The Haudenosaunee Confederacy Is One of the Oldest Democracies in the World

The Flag of the Haudenosaunee (Iroquois) Confederacy
Himasaram, Zscout370, Public domain, via Wikimedia Commons

The Haudenosaunee is a confederacy that lived in what is now upstate New York and Pennsylvania. Also known as the Iroquois, it included the Mohawk, Oneida, Onondaga, Cayuga and Seneca. These five tribes were bound together by a constitution known as the Great Law of Peace. 

The Haudenosaunee Confederacy is one of the oldest participatory democracies in the world. In fact, researchers have traced the founding of the Haudenosaunee back to between 1090 and 1150 AD. 

Seneca historian Paula Underwood estimated the founding date of the confederacy at 1090 AD. She used a tally of generations in oral records.

Barbara Mann, a historian at Toledo University, and her colleague Jerry Fields, an astronomer, traced the Haudenosaunee Confederacy founding back to 1142 AD using a combination of documentary history with oral accounts and solar eclipse data.

Mann and Fields used Condolence Canes to estimate the founding date. Condolence Canes are long wooden cylinders that the Iroquois used to record the succession of council members in the confederacy.

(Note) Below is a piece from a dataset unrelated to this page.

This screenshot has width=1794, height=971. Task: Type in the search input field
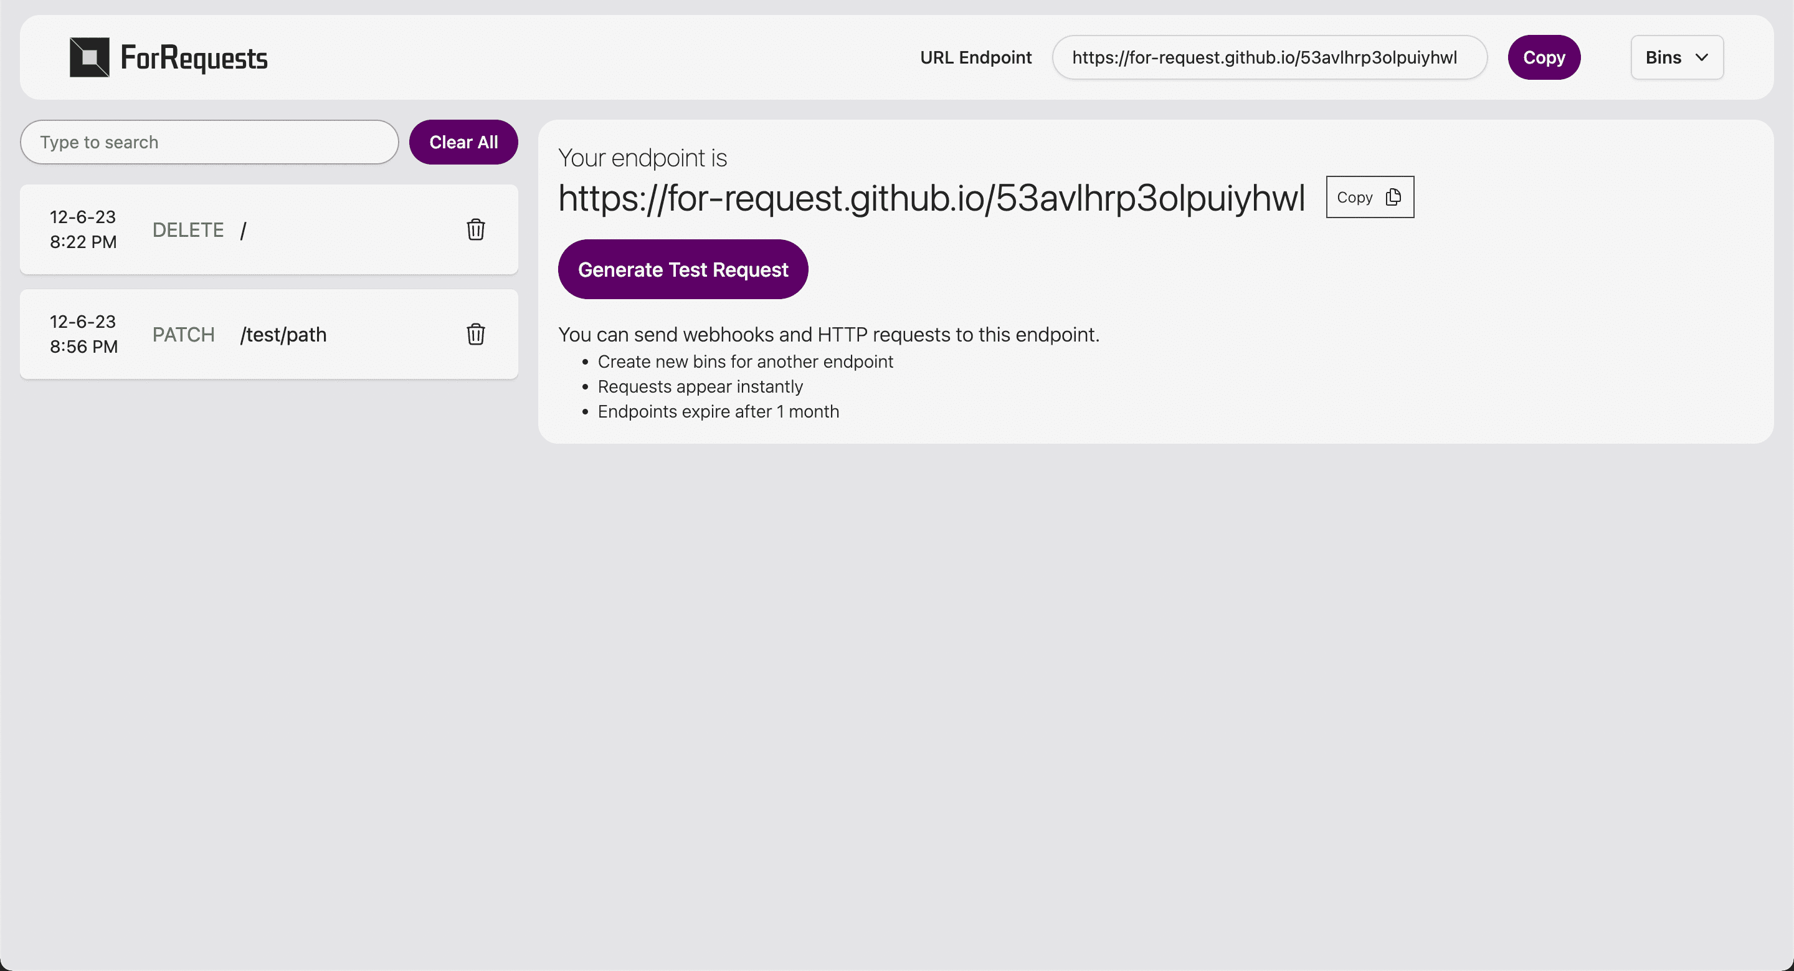point(210,142)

They also counted the number of people who have held the role of Todadaho (the speaker for the confederacy) between its founding and 1995. Mann and Fields then averaged the tenure of more than 300 other lifetime appointments of popes, European kings and queens, and U.S. Supreme Court Justices. 

In addition, Mann and Fields consulted astronomical tables. According to the Iroquois’ oral history, the Confederacy was formed after a solar eclipse. The last total solar eclipse before the year 1600 was observable in upstate New York on August 31, 1142.  

This makes the Haudenosaunee Confederacy the second oldest continuously existing representative parliament worldwide. The only parliament older than the Haudenosaunee is Iceland’s Althing. It dates back to 930 AD. 

Although I discuss the Iroquois as a five-nation confederacy here, it became a six-nation confederacy in the 1700s when the Tuscarora joined. The Haudenosaunee, also known as the Six Nations of the Grand River, currently resides on a reserve in Ontario, Canada.